Supplement: WALTHAM International Science Symposium: Nature, Nurture, and the Case for Nutrition

Gastric Emptying Rate Is Inversely Related to Body Weight in Dog Breeds of Different Sizes1,2

Jarno Bourreau*,3, David Hernot*,3, Edwige Bailhache*, Mickaël Weber*, Véronique Ferchaud{dagger}, Vincent Biourge**, Lucile Martin*,{dagger}, Henri Dumon*,{dagger} and Patrick Nguyen*,{dagger},4

* National Veterinary School of Nantes, Laboratory of Nutrition and Endocrinology, Nantes, France, {dagger} Human Nutrition Research Centre, Nantes, France, and ** Royal Canin Research Centre, Aimargues, France

4 To whom correspondence should be addressed. E-mail: pnguyen{at}vet-nantes.fr.

KEY WORDS: • gastric emptying • body weight • dog • feces



EXPANDED ABSTRACT

Introduction

When fed an identical diet, large and giant breeds of dog tend to defecate more frequently and produce feces that have higher water content and are of a poorer quality (softer) than smaller breeds (14). However, the reason for the effect of body size on fecal variables in otherwise healthy dogs remains unknown.

With such a huge range of body sizes (1–100 kg), different breeds of dog might be expected to differ in many aspects of gastrointestinal physiology. Larger breeds have a proportionately smaller gastrointestinal tract, comprising 3–4% body weight (BW)5 compared to 6–7% BW in smaller breeds (5). Previous studies showed little effect of canine BW on orocecal transit time (3,6), fecal microflora profile (7), or small intestinal absorption (4). However, a study using the lactulose to L-rhamnose urinary excretion test found that small intestinal permeability was greater in larger breeds of dog (4), and this may contribute, at least in part, to the poor feces quality of larger dogs.

Gastric emptying rate (GER) is the speed with which substances leave the stomach after ingestion. Liquids are retained for the shortest period, followed by small then large solid particles. GER is also affected by food-specific factors including fat content. It could be hypothesized that size-related differences in GER might contribute to the poorer feces quality of larger dogs.

Nuclear scintigraphy was considered to be the "gold standard" method for the measurement of GER, and was validated in humans and dogs; when compared with other methods in these species the technique provides the best evaluation of GER (8,9). However, the cost of equipment and use of radioactivity limit its use, and alternative methods was therefore developed so as not to expose patients to high doses of radiation. These methods include the use of the radio-opaque markers and the 13C-octanoic acid breath test (OABT). Both have been compared to scintigraphy and validated in humans and animals (10,11).

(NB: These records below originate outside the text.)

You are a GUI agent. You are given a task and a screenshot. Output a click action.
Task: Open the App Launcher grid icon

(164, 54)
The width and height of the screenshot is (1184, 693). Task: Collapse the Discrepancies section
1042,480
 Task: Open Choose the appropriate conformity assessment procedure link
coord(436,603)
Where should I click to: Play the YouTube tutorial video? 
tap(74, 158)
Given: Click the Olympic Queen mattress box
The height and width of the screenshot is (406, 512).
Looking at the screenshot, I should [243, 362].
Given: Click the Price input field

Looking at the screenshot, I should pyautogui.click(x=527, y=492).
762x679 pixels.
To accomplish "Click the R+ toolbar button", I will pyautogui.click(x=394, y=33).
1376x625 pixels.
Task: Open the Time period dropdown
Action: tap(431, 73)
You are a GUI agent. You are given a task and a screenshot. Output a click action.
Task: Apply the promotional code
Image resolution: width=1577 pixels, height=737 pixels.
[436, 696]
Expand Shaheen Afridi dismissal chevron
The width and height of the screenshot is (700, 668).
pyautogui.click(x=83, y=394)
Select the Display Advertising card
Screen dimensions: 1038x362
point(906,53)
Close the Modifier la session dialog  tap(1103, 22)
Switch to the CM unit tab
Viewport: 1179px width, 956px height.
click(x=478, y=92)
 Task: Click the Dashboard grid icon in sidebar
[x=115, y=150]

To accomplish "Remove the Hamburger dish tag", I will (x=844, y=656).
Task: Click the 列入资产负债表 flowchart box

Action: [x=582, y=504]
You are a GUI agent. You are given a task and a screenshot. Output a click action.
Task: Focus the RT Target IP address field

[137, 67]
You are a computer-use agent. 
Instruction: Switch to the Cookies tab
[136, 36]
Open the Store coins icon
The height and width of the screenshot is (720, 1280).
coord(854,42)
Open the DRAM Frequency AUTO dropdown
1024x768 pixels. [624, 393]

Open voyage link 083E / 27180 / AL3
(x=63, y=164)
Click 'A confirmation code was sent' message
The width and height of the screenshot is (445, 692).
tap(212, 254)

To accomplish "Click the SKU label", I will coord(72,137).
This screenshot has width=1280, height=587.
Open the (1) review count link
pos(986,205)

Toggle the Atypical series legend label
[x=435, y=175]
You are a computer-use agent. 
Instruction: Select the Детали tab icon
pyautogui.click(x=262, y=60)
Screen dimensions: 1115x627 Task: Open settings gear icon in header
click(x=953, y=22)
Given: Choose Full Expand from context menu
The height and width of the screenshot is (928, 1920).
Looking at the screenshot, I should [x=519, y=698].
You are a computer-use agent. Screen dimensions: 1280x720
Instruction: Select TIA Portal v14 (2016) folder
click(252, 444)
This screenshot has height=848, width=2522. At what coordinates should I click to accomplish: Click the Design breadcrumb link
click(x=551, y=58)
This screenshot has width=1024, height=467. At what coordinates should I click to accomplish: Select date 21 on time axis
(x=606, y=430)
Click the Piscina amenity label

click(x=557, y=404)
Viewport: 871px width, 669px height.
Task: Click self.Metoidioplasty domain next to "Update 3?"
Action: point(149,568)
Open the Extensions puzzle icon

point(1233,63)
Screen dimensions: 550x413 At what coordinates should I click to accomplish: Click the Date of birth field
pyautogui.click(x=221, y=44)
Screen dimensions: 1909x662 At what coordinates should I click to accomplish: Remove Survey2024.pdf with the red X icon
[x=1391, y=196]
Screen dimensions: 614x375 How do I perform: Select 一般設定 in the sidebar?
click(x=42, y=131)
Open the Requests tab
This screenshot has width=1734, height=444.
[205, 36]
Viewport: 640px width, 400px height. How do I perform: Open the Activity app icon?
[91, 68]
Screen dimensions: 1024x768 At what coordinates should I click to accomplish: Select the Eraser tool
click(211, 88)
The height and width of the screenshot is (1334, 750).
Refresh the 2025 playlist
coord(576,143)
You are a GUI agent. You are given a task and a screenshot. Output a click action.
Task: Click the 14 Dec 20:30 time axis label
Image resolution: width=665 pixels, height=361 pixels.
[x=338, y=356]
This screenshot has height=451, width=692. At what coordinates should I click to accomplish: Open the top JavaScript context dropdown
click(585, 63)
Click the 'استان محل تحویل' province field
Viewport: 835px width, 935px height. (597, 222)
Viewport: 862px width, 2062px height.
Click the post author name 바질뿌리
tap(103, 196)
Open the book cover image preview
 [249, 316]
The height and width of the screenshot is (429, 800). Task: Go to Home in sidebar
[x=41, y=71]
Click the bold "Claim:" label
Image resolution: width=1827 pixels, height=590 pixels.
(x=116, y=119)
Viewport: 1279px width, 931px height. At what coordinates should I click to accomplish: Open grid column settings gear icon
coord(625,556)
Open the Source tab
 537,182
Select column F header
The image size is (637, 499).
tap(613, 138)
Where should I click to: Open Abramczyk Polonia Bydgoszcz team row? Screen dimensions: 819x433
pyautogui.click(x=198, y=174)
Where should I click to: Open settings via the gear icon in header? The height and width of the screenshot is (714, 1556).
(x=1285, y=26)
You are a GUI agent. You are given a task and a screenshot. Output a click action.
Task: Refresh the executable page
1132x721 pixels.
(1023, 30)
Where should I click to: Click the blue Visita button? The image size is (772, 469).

A previous study of gastric emptying time (GET), measured by tracking the progress of radio-opaque markers from the stomach into the small intestine, in four breeds of dog, aged 12–60 wk, found no effect of BW (3). However, the behavior of such markers may not reflect that of food, because they cannot be broken down by the mechanical action of the stomach. Large markers are therefore retained for a disproportionately long time, whereas small markers empty very quickly, probably during liquid phase emptying. Intermediate-sized markers more accurately reflect food, but the GET measured by this method shows considerable intra- and inter-individual variation (11,12).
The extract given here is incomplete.